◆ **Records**
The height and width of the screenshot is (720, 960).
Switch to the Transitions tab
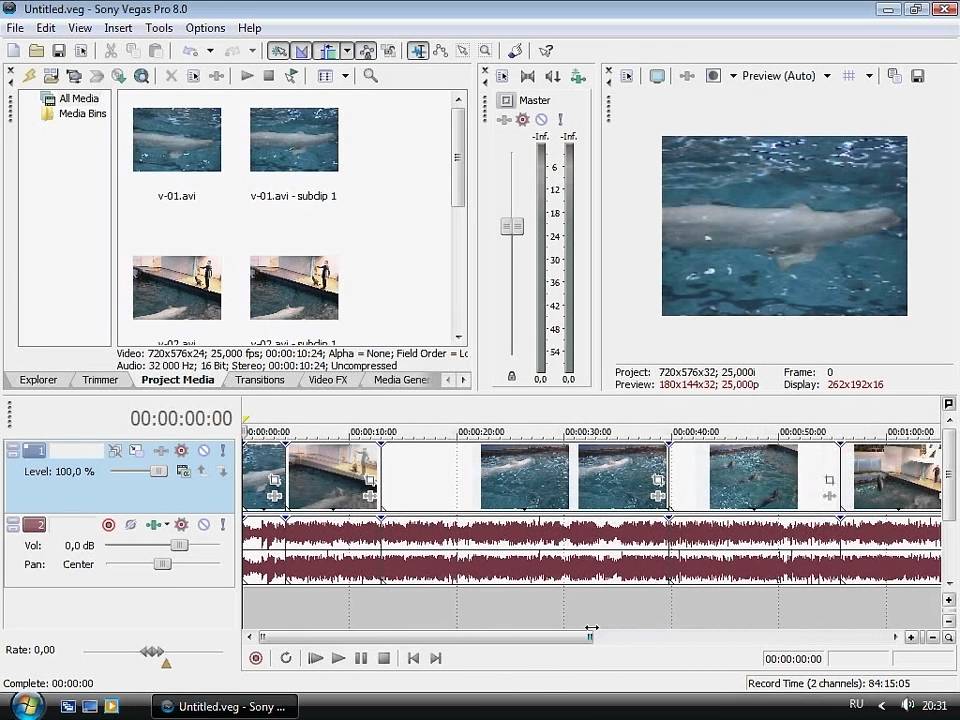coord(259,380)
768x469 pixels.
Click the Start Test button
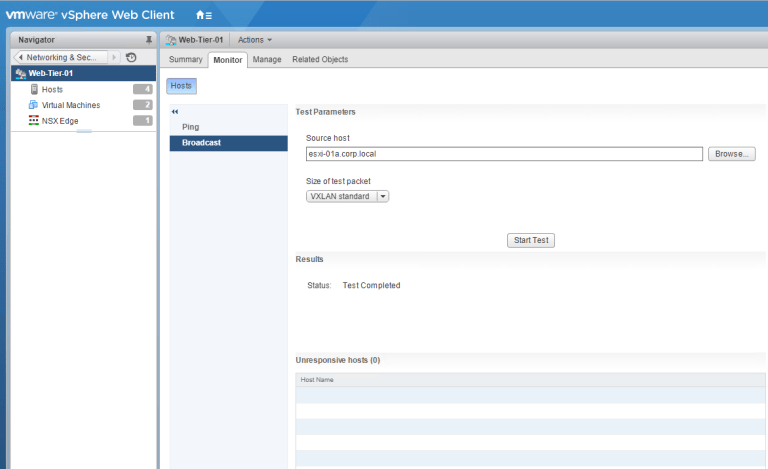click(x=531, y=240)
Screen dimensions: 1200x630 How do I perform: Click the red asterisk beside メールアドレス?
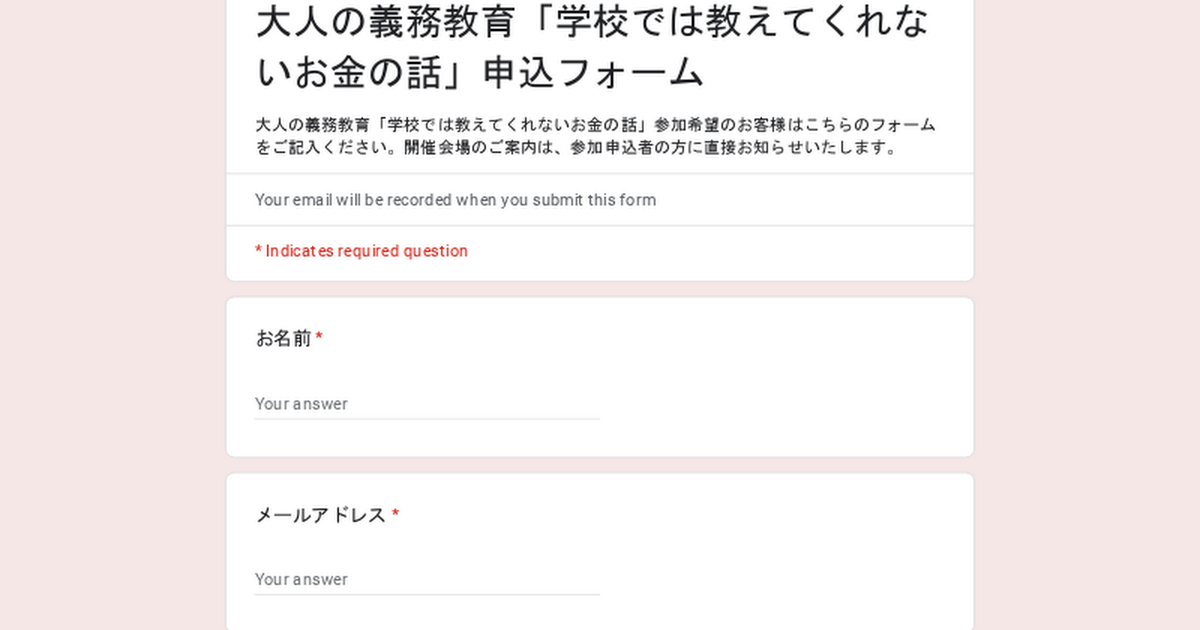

◆ **Directions**
Shift every coordinate in the answers of the records above by adding 89 to each number, and write out all lines of the records again in full. Leave the pictures out.

◆ **Problem solution**
The height and width of the screenshot is (720, 960).
Switch to the Transitions tab
coord(348,469)
768x469 pixels.
Click the Start Test button
click(x=620, y=329)
Screen dimensions: 1200x630 How do I perform: Click the red asterisk beside メールアドレス?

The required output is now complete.